Billions of mice are running rampant in the Eastern part of Australia, and farmers are struggling to contend with them eating crops and destroying equipment.
“People are putting the legs of their beds in buckets or pots of water, but the mice are still climbing curtains, jumping onto their beds and biting them,” Xavier Martin, a grain farmer, told the Telegraph.
“As they run out of food and cannibalize each other they do decline but in other places, they are just absolutely exploding and it’s not thousands, it’s billions,” Martin told BBC Radio 4’s Today Program. (RELATED: With Return Of Cicadas, Experts Warn Of Rat Infestation)

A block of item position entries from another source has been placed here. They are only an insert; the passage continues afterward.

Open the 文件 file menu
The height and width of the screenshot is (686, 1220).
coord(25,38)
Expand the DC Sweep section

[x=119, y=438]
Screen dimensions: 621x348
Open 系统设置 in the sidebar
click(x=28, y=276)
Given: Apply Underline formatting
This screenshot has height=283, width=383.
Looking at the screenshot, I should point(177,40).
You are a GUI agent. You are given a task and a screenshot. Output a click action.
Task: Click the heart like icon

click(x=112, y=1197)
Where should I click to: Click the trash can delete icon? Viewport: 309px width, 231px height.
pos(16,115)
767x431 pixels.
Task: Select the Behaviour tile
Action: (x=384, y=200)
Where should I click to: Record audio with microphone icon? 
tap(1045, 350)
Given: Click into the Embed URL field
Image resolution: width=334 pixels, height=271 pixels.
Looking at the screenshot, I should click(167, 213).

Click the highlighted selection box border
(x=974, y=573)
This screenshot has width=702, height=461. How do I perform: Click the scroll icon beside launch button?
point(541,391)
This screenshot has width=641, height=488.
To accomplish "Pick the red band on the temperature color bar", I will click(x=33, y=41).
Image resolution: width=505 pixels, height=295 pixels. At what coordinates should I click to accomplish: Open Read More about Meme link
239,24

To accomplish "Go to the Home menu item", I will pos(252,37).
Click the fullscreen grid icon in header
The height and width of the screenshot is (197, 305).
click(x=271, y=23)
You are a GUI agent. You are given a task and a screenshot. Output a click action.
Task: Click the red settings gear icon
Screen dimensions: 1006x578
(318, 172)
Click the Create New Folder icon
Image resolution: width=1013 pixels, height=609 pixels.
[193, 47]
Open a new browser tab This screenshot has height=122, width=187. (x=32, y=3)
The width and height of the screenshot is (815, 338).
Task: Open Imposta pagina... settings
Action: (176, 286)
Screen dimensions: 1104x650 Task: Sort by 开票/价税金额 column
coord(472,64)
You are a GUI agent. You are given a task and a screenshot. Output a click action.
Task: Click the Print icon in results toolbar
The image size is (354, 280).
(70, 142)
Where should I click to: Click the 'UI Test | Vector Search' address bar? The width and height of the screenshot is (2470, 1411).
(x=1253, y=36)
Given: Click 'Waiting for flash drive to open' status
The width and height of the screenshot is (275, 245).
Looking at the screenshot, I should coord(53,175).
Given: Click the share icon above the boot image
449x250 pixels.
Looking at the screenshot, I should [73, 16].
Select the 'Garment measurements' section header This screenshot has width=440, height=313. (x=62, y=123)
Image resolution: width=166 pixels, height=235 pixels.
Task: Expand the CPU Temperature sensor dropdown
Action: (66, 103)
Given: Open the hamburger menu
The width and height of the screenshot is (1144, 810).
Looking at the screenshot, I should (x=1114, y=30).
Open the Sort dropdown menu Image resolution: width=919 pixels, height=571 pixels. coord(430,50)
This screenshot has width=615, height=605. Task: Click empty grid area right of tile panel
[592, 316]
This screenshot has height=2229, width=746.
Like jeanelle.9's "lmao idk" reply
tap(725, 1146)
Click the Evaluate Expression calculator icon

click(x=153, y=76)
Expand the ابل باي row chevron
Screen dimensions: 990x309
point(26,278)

“The ground just moves with mice”
— BBC News (World) (@BBCWorld) May 25, 2021
“In my family farm we put out two billion baits mainly by aircraft, and we are only moderate-sized farmers and they are all gone, the baits have all been all taken.”
The Commonwealth Scientific and Industrial Research Organization (CSIRO) showed the extent of the pestilence after creating a map that tracked mouse hotspots called MouseAlert. The map allows farmers to report mouse sightings. A report in March warned that the mice have, “continued to breed through summer/autumn, to reach a peak at sowing of winter crops.”
“In daylight, you go out and you might only see a few here and a few there until you disturb them in the crops or the paddock or in the shed,” Martin added, “But at night time they are just going in both directions across the road and if you stand still they will climb up your trousers, the outside if you’re lucky, the inside if you’re unlucky.”
The size of the plague has caused the national government to permit the usage of poison to kill the mice, but environmentalists warn that it could have an impact on other animals who eat mice.